◆ **SUPPLIED INFORMATION**
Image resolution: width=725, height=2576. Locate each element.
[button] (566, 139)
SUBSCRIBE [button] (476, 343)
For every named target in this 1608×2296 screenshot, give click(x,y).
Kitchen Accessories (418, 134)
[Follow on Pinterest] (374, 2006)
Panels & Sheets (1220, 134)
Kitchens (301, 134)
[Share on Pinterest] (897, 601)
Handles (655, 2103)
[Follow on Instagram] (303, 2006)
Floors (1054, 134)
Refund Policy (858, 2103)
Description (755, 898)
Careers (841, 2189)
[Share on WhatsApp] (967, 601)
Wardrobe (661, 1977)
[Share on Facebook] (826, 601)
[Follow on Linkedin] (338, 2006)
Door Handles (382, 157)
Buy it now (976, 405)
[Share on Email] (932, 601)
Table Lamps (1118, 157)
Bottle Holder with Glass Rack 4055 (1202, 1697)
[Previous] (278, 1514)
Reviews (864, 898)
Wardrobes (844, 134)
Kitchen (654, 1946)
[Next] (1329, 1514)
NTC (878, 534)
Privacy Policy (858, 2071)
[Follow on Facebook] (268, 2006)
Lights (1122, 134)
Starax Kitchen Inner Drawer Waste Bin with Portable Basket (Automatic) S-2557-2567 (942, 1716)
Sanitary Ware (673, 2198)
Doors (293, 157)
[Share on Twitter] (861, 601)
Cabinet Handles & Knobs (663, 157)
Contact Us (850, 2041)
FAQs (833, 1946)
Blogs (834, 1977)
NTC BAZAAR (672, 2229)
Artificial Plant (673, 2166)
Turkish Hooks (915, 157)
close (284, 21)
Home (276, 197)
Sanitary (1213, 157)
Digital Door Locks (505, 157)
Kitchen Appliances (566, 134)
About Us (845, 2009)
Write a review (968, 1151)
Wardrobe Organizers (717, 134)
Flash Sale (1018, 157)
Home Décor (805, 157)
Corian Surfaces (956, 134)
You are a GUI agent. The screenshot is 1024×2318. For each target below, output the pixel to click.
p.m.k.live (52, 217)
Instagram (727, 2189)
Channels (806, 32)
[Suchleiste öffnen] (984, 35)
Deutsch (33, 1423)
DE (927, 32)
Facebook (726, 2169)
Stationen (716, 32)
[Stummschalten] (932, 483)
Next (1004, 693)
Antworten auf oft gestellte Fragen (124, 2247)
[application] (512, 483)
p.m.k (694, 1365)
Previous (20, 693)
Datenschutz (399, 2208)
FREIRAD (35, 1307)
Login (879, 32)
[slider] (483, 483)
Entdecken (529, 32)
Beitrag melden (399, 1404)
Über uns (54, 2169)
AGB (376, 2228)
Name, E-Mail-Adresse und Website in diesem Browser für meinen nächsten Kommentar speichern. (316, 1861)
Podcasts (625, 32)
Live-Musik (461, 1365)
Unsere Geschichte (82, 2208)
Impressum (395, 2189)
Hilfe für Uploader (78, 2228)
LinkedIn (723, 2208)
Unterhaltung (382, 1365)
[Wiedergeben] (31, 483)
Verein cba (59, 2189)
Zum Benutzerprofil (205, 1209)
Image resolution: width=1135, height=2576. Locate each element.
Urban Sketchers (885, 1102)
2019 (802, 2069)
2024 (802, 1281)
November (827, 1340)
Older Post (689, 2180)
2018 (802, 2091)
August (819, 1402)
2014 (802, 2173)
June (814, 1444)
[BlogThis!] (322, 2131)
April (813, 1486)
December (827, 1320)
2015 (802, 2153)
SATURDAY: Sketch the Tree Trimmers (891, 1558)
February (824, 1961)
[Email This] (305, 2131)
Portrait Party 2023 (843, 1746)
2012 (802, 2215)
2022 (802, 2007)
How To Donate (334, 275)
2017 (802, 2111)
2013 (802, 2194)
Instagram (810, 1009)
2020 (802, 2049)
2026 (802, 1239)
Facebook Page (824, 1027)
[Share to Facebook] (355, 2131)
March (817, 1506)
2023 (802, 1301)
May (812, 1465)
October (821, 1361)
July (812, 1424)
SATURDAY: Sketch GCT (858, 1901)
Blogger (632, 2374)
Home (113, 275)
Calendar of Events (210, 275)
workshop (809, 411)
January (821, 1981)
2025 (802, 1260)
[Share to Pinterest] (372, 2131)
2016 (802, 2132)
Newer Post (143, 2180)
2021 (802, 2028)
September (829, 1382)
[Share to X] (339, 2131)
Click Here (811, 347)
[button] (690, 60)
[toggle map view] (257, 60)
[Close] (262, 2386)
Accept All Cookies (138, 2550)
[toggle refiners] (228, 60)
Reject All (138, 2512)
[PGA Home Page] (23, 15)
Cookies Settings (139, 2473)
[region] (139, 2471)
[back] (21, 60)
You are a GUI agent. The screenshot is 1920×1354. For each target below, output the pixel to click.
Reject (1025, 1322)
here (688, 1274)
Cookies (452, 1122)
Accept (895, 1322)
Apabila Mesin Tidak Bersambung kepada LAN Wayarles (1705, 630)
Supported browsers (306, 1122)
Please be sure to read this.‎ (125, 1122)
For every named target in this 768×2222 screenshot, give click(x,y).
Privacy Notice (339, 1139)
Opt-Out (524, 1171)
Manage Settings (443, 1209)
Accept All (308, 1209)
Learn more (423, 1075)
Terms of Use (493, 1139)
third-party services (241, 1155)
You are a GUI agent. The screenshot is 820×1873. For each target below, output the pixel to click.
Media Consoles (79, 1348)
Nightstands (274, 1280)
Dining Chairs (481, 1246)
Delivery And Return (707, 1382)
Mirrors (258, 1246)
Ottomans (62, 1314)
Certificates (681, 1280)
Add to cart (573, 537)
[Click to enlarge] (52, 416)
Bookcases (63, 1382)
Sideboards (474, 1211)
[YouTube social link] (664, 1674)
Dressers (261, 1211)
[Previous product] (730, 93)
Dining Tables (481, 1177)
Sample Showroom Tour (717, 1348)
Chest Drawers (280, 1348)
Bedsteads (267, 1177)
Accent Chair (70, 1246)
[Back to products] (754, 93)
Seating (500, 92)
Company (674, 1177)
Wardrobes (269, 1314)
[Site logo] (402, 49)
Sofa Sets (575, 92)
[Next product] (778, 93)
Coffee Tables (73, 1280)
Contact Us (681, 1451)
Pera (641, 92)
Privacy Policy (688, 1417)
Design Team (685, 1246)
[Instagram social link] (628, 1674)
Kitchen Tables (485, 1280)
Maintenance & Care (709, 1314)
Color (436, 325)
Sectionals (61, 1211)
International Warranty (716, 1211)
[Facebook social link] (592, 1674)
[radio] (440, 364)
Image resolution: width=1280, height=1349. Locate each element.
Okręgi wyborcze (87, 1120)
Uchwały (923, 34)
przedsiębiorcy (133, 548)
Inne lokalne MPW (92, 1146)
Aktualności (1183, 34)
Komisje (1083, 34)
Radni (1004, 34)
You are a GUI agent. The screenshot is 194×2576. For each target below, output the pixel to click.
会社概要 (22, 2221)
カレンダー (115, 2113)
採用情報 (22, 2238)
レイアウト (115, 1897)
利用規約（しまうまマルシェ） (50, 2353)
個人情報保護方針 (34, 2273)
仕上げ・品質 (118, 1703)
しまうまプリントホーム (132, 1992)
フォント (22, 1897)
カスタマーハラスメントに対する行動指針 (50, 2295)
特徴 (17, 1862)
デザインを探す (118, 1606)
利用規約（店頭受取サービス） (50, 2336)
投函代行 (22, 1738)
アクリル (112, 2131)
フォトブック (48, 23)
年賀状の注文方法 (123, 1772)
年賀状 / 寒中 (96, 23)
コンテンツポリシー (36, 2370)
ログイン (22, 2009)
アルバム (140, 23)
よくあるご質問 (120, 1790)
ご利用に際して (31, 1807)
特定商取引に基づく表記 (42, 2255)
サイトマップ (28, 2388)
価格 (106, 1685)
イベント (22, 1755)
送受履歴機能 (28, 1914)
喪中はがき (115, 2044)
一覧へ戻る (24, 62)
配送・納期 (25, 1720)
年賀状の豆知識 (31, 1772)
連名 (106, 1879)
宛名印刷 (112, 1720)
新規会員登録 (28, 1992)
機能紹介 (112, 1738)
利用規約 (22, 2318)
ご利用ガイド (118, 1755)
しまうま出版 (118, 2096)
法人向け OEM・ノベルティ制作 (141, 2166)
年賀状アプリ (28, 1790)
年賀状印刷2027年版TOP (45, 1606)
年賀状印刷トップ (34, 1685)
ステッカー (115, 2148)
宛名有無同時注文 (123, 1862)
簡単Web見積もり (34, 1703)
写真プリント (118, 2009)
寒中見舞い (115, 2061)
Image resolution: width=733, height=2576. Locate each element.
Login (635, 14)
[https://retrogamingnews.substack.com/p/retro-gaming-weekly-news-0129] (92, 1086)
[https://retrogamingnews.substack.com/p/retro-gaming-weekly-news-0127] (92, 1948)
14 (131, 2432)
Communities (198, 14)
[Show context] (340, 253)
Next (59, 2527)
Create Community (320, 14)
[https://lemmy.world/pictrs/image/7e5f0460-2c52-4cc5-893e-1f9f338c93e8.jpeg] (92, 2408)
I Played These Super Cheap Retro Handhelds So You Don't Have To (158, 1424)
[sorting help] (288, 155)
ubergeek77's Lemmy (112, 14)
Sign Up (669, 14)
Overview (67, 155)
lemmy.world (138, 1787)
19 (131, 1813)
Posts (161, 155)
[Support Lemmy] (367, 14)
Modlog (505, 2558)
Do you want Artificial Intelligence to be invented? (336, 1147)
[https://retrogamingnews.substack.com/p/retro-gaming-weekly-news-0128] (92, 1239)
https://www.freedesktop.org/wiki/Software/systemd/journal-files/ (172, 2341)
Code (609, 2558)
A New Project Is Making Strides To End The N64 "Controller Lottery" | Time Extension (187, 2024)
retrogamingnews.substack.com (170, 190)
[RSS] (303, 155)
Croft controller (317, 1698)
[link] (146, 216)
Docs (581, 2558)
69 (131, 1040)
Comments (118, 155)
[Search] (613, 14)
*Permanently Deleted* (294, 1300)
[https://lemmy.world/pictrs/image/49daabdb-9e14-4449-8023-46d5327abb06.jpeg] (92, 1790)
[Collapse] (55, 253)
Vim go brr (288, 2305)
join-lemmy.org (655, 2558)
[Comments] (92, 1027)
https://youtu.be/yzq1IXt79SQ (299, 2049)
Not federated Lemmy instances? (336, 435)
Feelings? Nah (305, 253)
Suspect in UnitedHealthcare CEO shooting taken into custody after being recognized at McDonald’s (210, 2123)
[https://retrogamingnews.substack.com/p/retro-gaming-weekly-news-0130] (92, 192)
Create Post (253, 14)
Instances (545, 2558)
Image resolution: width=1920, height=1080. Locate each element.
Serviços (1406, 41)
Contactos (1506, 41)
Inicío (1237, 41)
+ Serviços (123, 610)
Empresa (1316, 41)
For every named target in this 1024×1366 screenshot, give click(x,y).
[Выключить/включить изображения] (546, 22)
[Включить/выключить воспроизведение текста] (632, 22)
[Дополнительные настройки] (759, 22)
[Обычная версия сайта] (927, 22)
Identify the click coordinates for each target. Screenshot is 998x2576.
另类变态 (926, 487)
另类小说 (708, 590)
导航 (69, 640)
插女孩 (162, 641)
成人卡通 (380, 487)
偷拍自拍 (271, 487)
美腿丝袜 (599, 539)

◆ **WORK TO COMPLETE**
Please copy the lines above from the line with "close (284, 21)" up to and including the line with "Facebook (726, 2169)", exactly as written and with nothing else.

◆ **TASK OUTPUT**
close (284, 21)
Home (276, 197)
Sanitary (1213, 157)
Digital Door Locks (505, 157)
Kitchen Appliances (566, 134)
About Us (845, 2009)
Write a review (968, 1151)
Wardrobe Organizers (717, 134)
Flash Sale (1018, 157)
Home Décor (805, 157)
Corian Surfaces (956, 134)
You are a GUI agent. The screenshot is 1024×2318. For each target below, output the pixel to click.
p.m.k.live (52, 217)
Instagram (727, 2189)
Channels (806, 32)
[Suchleiste öffnen] (984, 35)
Deutsch (33, 1423)
DE (927, 32)
Facebook (726, 2169)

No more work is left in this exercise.